Prozess vor dem Bonner Landgericht

Drei Jahre Haft für Messerstecher aus Eitorf

Symbolbild

Symbolbild

Bonn/Eitorf. Das Bonner Schwurgericht verurteilt einen 27-Jährigen wegen gefährlicher Körperverletzung. Der Angeklagte hat seinem 26-jährigen Kontrahenten zweimal in den Rücken gestochen.

Der Kriminalfall hat in Eitorf für viel Unruhe gesorgt. Und die Frage, wer die Schuld an der Bluttat trägt, die sich am 6. Juni 2018 auf offener Straße abgespielt hatte, wurde immer wieder auf den Kopf gestellt. Jedenfalls soll der große Familienclan des 27-jährigen Messerstechers dem Opfer vorgeworfen haben, den Angriff provoziert zu haben. Auch sollen dem 26-jährigen Opfer im Vorfeld des Prozesses 50 Euro angeboten worden sein, damit er schweigt. Das hatte er nicht getan.

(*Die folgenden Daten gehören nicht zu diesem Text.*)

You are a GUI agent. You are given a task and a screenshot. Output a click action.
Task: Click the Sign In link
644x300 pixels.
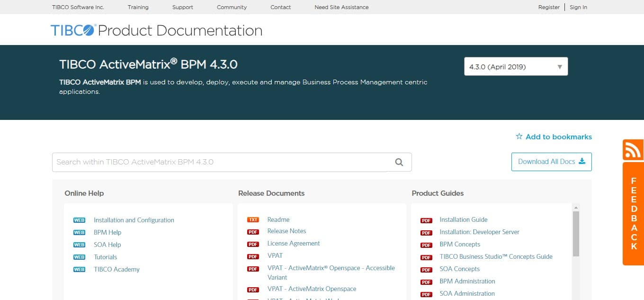tap(578, 7)
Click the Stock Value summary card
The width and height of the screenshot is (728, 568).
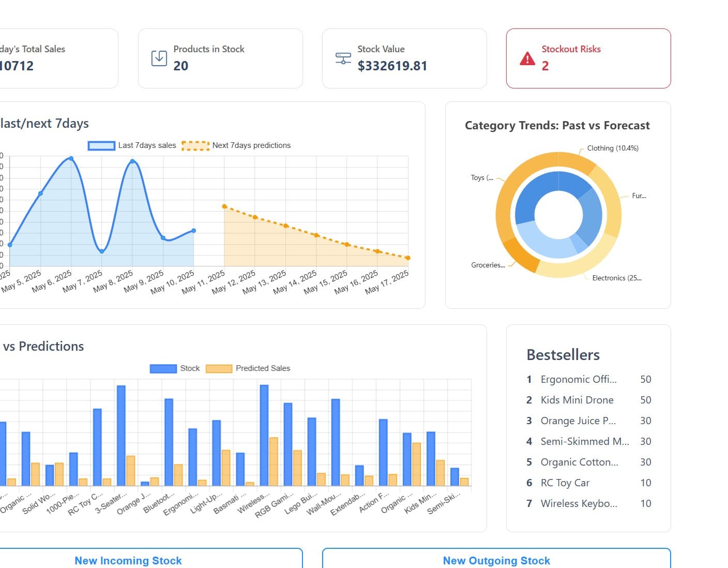pos(404,57)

Die Zuschauerreihen im Gerichtssaal am Mittwoch waren voll besetzt, als das Schwurgericht unter Vorsitz von Anke Klatte das Urteil verkündete: drei Jahre und drei Monate Haft wegen gefährlicher Körperverletzung, und nicht wie ursprünglich angeklagt wegen versuchten Totschlags. Schließlich noch eine Überraschung: Der Haftbefehl des Angeklagten, der seit acht Monaten in Untersuchungshaft gesessen hatte, wurde aufgehoben: Dem ansonsten cool wirkenden Mann liefen die Tränen, er musste seinen Verteidiger um ein Taschentuch bitten.

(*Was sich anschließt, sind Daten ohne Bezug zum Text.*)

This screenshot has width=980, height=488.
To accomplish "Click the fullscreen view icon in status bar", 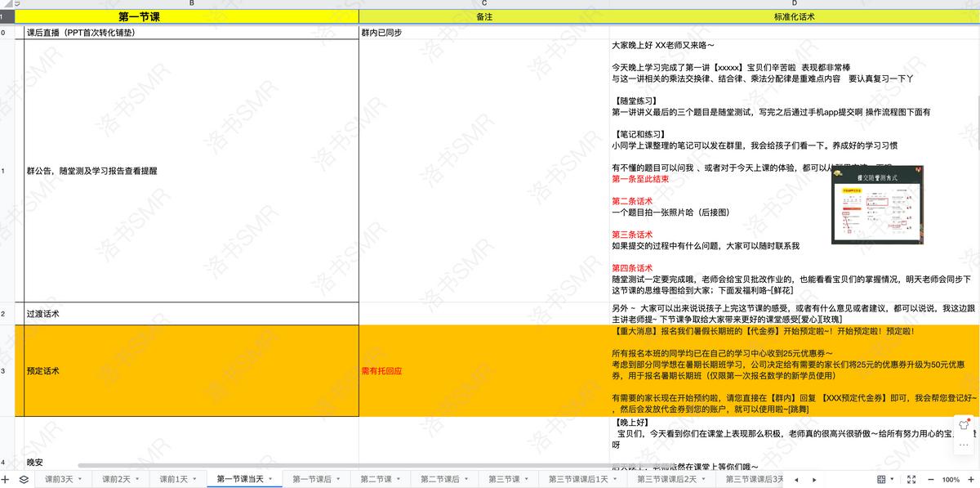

Warum es an diesem lauen Sommerabend gegen 21 Uhr in Königssiefen zu der fast tödlichen Begegnung gekommen ist, war auch für das Gericht letztlich nicht nachvollziehbar. Denn die beiden Männer kannten sich aus der Eitorfer Szene, waren fast sogar ein wenig befreundet gewesen. Man hatte zusammen gekifft, Musik gehört und auch gemeinsam gegessen. Am Ende sollen es 100 Euro gewesen sein, die zu dem Streit geführt haben. Die schuldete das Opfer dem Angeklagten angeblich für den Kauf von Marihuana. Es kam zu Beschimpfungen, Beleidigungen und schließlich zum tätlichen Angriff.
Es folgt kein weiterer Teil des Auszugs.